*What this task involves*
Convert the data into a JSON list of strings, starting at the line containing "Given: Click the exclamation icon in 数据监控 row" and ending at the line containing "pyautogui.click(x=789, y=356)", with both of those lines included. Each line becomes one string; leave out blank lines and any data outside that range.

*Recorded data*
-------
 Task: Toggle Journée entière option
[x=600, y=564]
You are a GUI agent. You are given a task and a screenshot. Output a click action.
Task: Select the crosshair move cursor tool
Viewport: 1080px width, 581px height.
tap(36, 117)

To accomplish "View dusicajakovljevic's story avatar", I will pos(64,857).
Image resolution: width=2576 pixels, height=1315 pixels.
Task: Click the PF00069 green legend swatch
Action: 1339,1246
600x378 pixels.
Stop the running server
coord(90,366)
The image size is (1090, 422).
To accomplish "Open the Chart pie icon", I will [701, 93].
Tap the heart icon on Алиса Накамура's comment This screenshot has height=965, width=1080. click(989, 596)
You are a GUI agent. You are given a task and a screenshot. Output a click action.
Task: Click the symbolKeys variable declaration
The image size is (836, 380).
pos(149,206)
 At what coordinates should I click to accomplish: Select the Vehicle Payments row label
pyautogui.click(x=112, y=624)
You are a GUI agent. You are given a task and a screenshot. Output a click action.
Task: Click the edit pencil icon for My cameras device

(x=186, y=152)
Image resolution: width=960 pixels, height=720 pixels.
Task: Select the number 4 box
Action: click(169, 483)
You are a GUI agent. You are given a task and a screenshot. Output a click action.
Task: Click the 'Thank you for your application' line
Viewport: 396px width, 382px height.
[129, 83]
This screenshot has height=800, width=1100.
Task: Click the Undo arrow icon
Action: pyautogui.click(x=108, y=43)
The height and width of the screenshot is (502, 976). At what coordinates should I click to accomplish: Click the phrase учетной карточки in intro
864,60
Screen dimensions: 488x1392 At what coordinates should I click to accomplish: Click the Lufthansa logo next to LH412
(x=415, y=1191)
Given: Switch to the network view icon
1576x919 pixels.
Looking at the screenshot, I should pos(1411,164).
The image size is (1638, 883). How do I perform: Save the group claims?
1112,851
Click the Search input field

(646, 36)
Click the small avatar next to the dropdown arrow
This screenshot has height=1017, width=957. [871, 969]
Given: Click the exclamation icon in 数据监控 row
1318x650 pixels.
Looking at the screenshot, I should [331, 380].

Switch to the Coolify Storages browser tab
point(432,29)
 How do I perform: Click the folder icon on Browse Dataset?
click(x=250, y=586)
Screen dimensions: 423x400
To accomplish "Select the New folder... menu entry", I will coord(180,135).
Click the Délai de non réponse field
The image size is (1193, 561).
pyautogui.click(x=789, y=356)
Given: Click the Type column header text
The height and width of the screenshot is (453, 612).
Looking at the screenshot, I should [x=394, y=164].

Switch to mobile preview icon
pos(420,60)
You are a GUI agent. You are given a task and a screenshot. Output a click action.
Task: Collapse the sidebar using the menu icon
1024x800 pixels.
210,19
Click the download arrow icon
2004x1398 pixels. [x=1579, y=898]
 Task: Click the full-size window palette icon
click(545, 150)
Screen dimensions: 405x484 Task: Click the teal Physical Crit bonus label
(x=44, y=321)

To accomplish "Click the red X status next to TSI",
-------
*Complete output*
[
  "Given: Click the exclamation icon in 数据监控 row",
  "1318x650 pixels.",
  "Looking at the screenshot, I should [331, 380].",
  "Switch to the Coolify Storages browser tab",
  "point(432,29)",
  " How do I perform: Click the folder icon on Browse Dataset?",
  "click(x=250, y=586)",
  "Screen dimensions: 423x400",
  "To accomplish \"Select the New folder... menu entry\", I will coord(180,135).",
  "Click the Délai de non réponse field",
  "The image size is (1193, 561).",
  "pyautogui.click(x=789, y=356)"
]